▼▼▼

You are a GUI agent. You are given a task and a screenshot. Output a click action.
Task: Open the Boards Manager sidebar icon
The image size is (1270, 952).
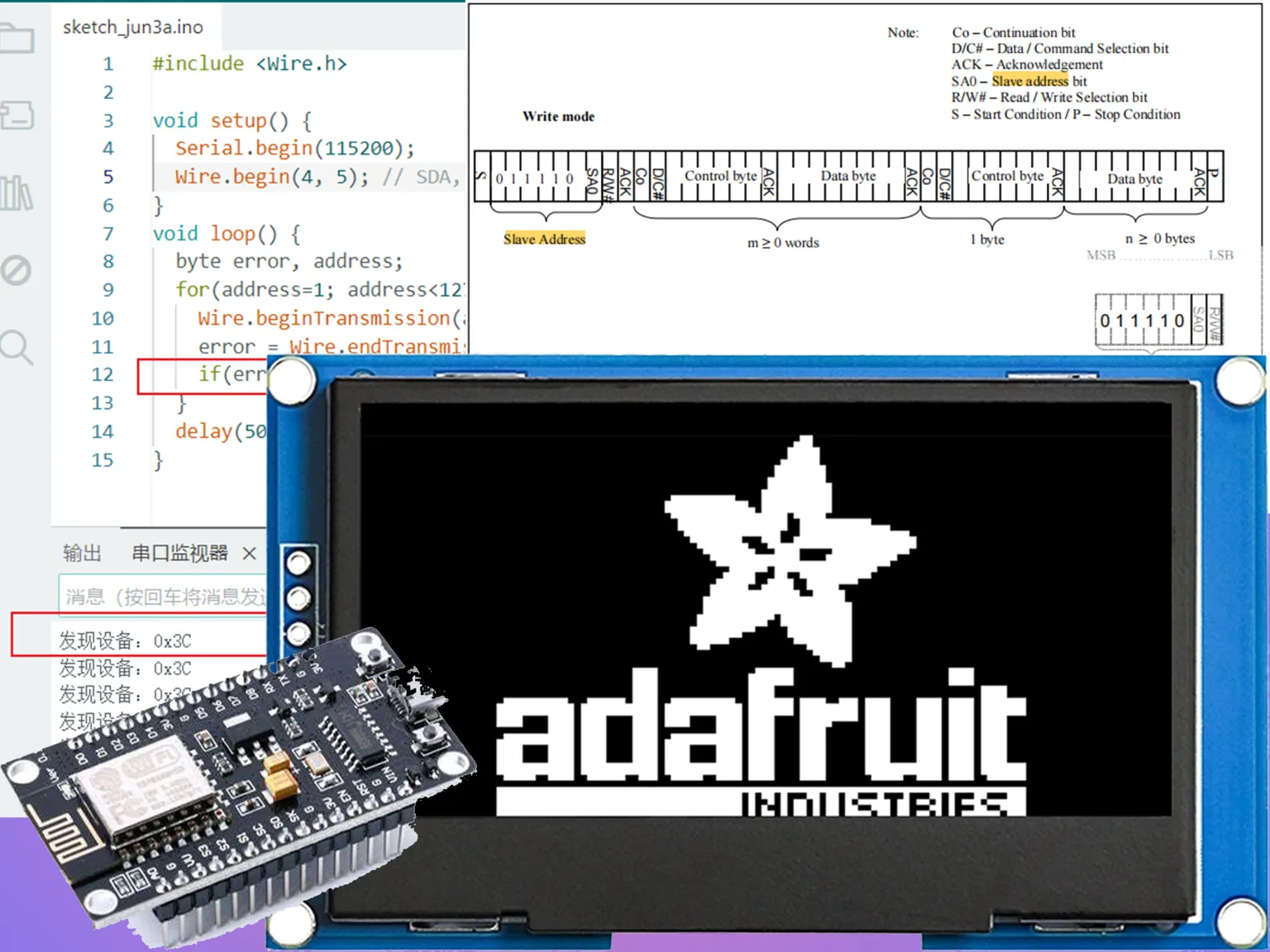coord(16,116)
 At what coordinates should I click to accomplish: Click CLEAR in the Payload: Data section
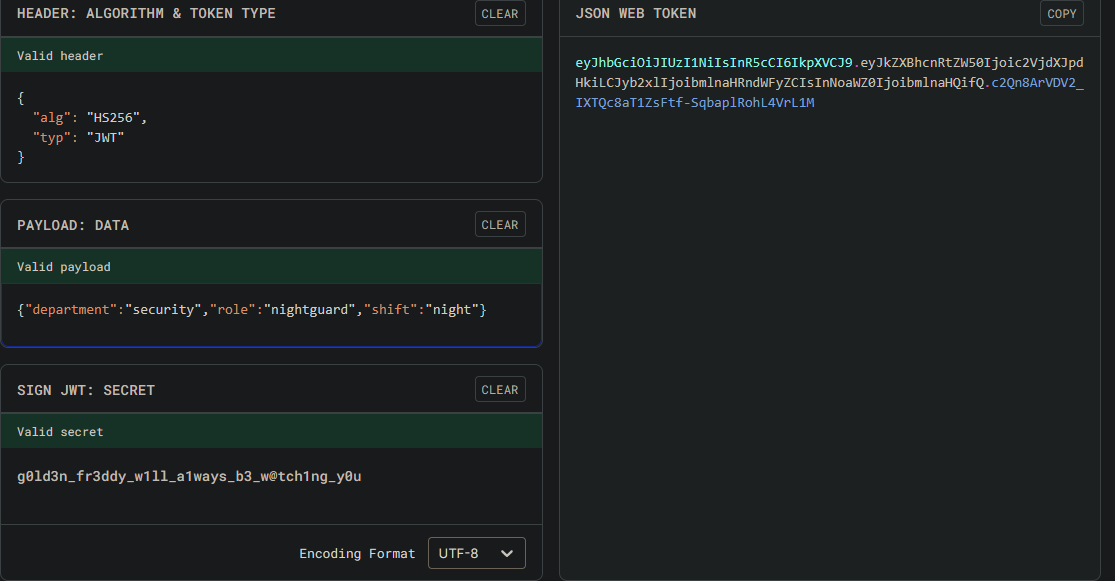coord(499,225)
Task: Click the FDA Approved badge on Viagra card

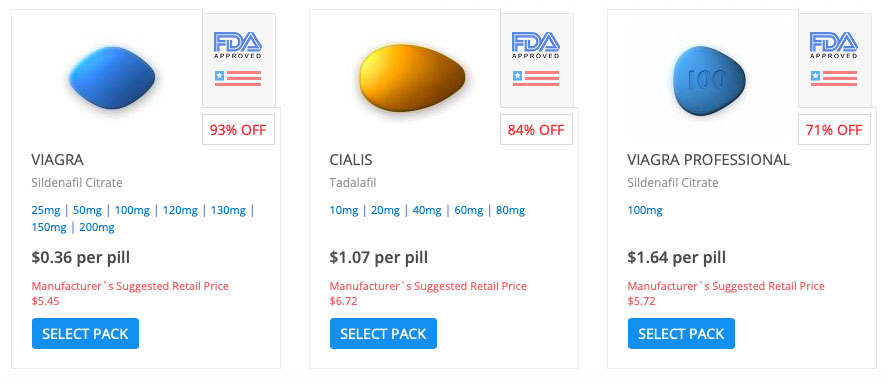Action: click(238, 45)
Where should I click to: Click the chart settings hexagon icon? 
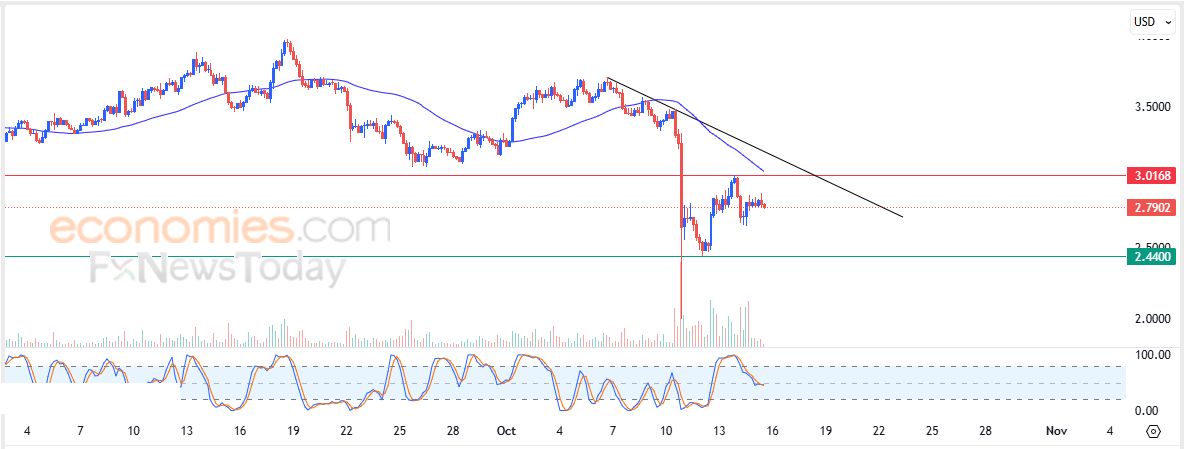click(x=1153, y=431)
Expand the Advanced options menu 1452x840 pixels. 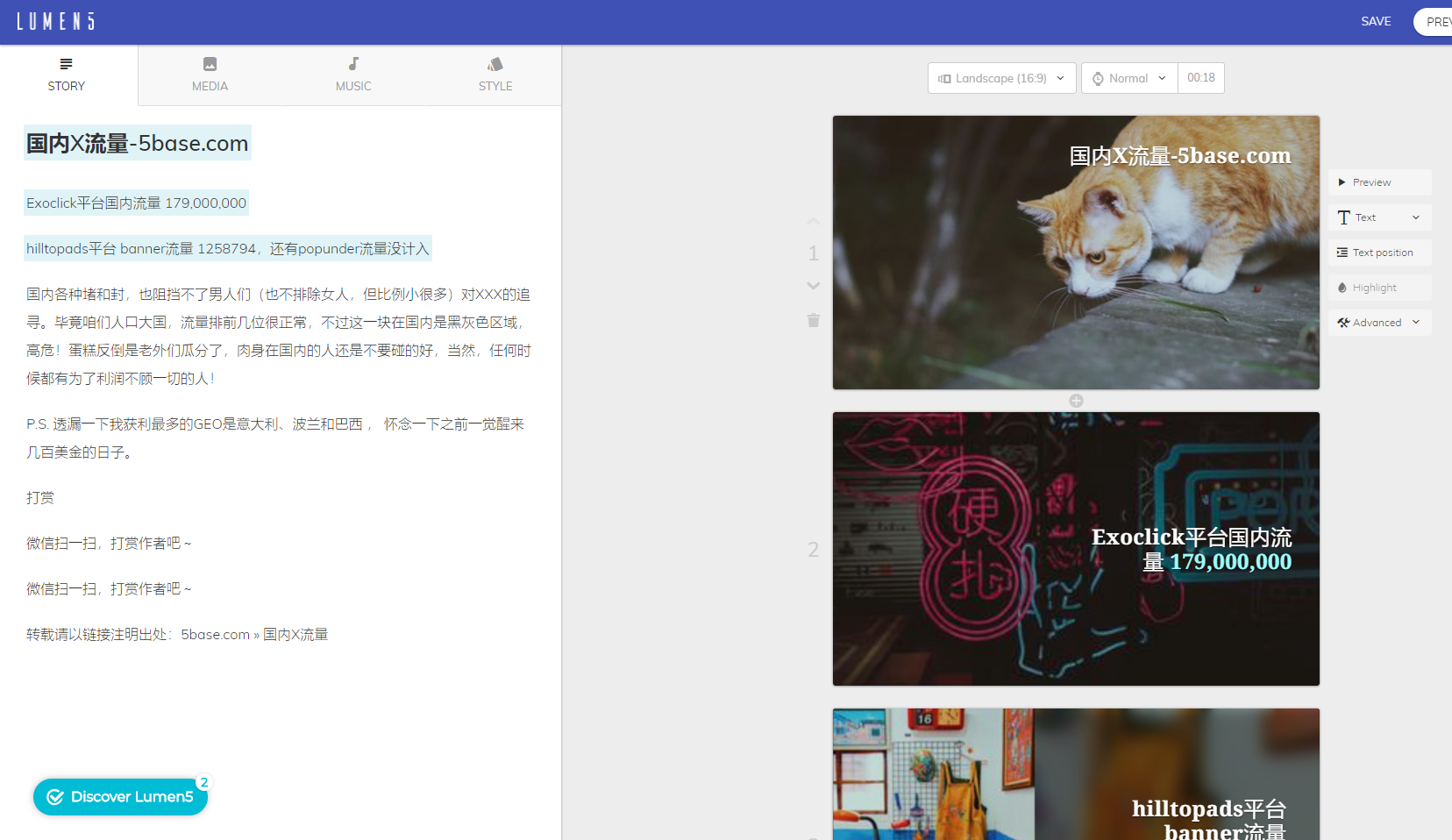1379,323
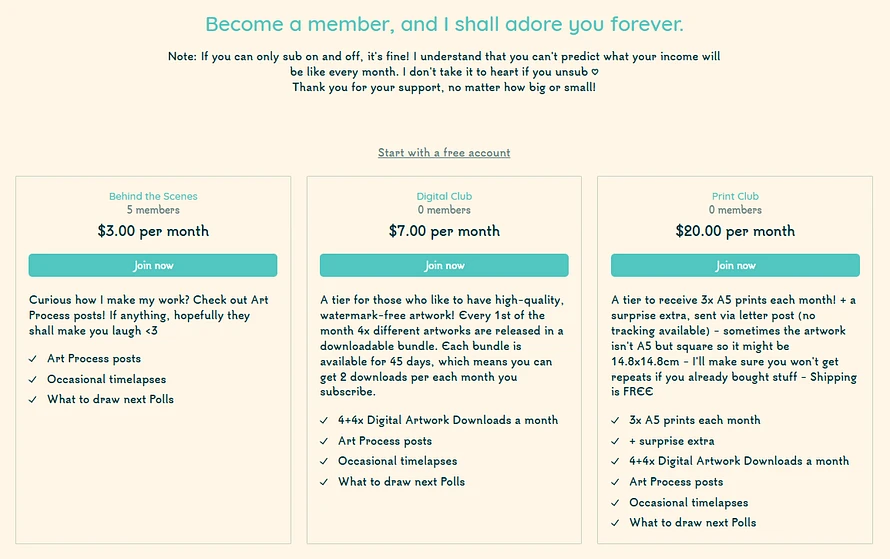The height and width of the screenshot is (559, 890).
Task: Click Join now for Digital Club tier
Action: tap(444, 265)
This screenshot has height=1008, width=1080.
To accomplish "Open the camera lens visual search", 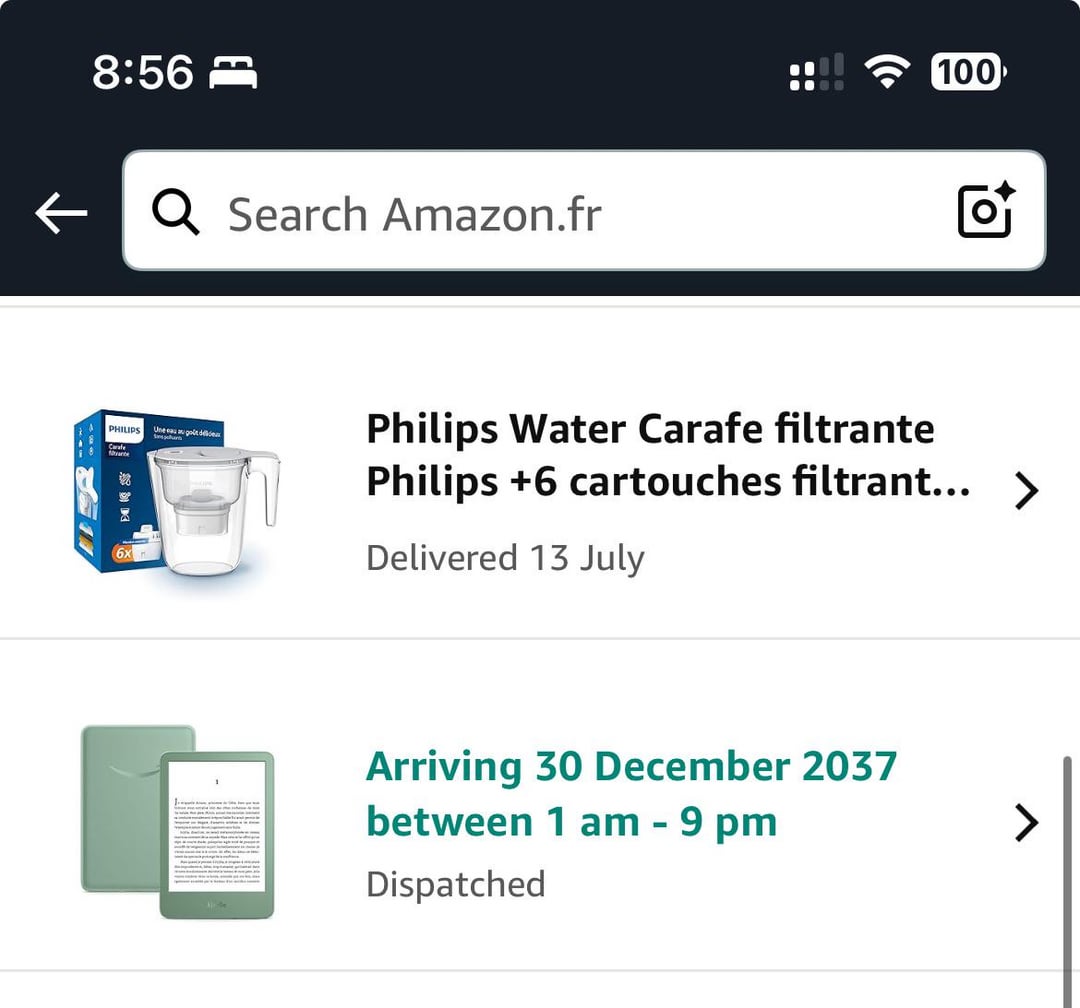I will coord(985,210).
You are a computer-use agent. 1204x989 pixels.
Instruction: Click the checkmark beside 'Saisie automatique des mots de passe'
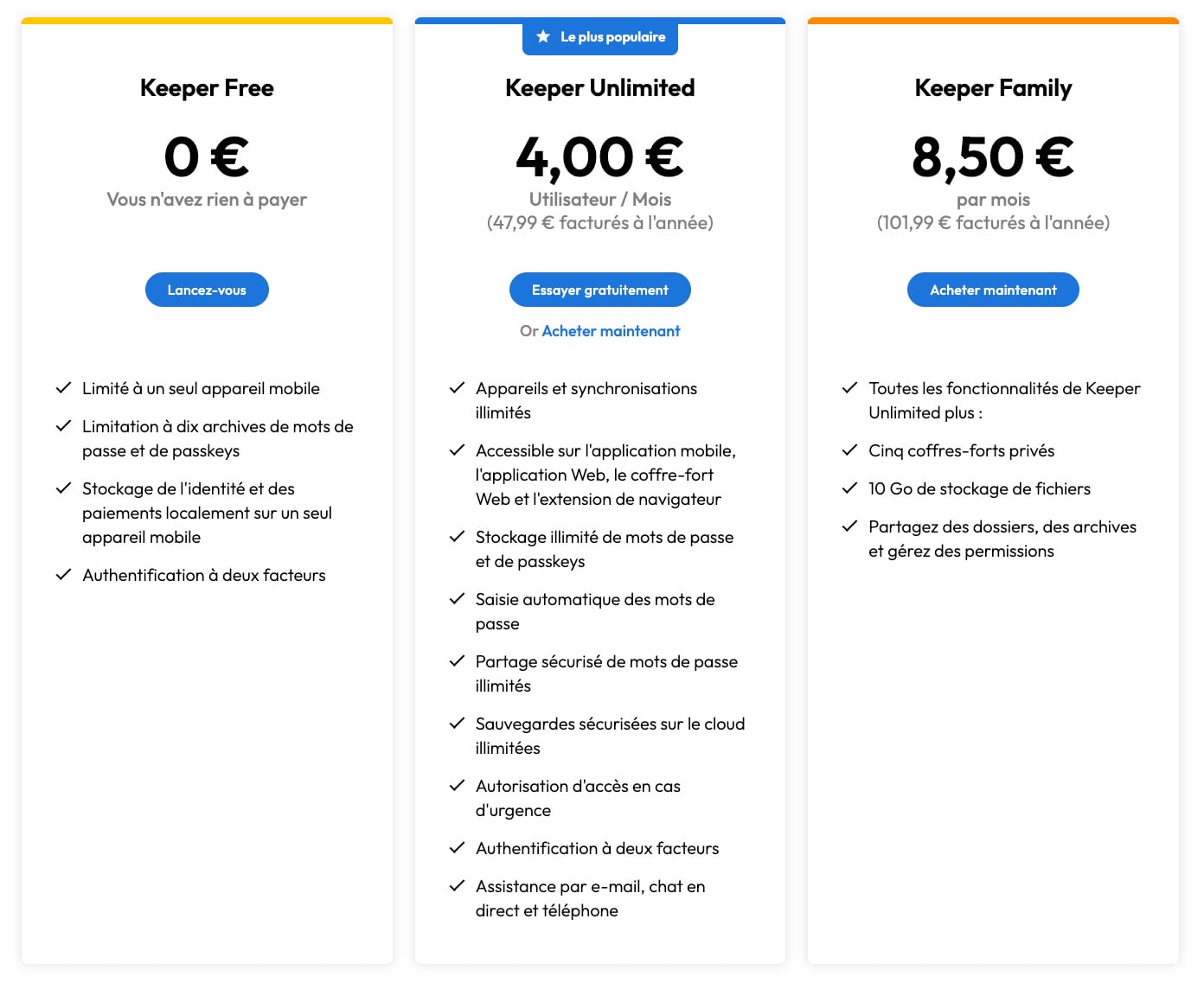[x=457, y=598]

▲▲▲

## REQUIREMENT
Copy, from the lines above, each one that holds "agent".

## ANSWER TO THIS PROBLEM
You are a GUI agent. You are given a task and a screenshot. Output a click action.
You are a computer-use agent. 1204x989 pixels.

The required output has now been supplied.